■ PROBLEM REQUIREMENTS
Which of the lines in the data mention the string "accomplish"? List them all.
*** Begin section ***
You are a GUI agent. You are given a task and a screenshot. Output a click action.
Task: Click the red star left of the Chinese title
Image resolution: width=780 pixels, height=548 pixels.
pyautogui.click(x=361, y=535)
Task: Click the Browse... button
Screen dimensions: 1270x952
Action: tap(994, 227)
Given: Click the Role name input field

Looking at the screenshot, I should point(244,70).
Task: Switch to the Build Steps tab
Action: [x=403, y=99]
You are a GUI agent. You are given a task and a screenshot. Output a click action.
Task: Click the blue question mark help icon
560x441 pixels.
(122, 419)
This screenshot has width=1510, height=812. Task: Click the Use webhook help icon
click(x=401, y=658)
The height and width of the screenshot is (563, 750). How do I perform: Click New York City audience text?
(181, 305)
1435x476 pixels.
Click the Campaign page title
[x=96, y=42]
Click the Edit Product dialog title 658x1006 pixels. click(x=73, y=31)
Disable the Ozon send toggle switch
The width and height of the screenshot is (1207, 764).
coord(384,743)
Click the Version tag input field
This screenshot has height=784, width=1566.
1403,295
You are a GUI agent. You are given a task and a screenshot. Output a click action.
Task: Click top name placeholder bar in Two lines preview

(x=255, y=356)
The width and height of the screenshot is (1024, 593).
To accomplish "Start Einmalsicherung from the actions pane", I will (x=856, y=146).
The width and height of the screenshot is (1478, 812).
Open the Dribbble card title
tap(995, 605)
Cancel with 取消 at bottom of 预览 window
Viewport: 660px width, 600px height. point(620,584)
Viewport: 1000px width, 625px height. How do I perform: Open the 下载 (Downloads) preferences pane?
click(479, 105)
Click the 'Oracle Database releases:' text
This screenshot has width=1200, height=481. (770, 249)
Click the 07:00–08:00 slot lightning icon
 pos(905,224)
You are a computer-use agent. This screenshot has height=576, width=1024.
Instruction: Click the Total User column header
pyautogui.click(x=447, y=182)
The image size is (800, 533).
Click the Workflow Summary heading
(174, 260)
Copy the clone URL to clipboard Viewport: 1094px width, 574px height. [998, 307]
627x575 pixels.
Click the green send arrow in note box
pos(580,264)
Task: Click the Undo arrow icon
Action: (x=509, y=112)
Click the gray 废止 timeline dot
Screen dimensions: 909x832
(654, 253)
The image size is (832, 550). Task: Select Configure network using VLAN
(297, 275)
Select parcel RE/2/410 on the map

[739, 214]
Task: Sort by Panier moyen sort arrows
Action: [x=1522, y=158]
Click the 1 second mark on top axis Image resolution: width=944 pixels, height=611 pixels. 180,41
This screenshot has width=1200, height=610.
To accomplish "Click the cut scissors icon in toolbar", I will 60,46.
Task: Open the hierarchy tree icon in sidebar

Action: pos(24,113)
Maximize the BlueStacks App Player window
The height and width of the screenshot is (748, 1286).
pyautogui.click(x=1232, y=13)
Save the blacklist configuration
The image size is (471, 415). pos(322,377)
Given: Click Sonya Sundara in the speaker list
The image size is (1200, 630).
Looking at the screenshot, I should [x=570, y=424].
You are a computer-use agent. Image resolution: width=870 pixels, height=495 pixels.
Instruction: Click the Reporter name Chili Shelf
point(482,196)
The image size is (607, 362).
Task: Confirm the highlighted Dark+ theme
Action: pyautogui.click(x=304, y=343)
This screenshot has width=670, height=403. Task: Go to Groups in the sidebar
*** End section ***
■ OUTPUT FOR THIS TASK
To accomplish "Start Einmalsicherung from the actions pane", I will (x=856, y=146).
To accomplish "Click the cut scissors icon in toolbar", I will 60,46.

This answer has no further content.